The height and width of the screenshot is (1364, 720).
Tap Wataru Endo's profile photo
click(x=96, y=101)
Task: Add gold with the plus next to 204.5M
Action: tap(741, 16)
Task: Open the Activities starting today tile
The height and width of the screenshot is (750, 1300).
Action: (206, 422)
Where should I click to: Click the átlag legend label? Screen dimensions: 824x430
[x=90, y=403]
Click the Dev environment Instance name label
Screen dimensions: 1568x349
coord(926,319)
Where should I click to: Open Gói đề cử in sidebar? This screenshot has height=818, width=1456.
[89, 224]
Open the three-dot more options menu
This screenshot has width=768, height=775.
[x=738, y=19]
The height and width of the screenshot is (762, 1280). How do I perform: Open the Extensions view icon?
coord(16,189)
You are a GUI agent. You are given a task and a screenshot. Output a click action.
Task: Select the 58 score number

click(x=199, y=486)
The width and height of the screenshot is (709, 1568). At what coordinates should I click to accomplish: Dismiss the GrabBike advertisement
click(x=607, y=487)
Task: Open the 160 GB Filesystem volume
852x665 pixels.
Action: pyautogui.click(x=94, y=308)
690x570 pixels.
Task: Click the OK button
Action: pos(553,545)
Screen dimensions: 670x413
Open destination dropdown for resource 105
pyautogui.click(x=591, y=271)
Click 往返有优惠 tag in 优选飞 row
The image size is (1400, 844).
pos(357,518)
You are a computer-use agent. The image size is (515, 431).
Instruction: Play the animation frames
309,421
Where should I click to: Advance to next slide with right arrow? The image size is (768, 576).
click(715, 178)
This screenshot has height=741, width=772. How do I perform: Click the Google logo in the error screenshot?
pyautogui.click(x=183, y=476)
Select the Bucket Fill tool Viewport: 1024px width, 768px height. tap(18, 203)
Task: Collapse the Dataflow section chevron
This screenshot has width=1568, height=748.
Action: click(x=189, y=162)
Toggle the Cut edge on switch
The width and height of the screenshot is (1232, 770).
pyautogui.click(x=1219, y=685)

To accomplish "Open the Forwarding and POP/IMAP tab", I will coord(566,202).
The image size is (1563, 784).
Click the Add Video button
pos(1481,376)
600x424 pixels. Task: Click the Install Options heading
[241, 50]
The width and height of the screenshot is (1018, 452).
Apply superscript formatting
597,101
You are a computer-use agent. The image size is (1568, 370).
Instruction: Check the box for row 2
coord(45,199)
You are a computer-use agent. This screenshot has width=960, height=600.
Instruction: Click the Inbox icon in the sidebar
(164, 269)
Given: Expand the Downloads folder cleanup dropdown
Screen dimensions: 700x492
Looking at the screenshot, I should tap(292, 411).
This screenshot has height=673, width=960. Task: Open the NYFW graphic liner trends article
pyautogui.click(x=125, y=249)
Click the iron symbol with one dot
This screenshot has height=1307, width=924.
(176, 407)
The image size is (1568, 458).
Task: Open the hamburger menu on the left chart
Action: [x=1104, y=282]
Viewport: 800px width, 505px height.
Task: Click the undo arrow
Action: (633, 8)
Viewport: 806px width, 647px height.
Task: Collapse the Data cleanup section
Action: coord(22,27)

Exercise :: Every line in the records above that contains the word "agent" should be copied out.

Result below ::
You are a GUI agent. You are given a task and a screenshot. Output a click action.
You are a computer-use agent. The image size is (515, 431).
You are a computer-use agent. The image size is (1568, 370).
You are a computer-use agent. This screenshot has width=960, height=600.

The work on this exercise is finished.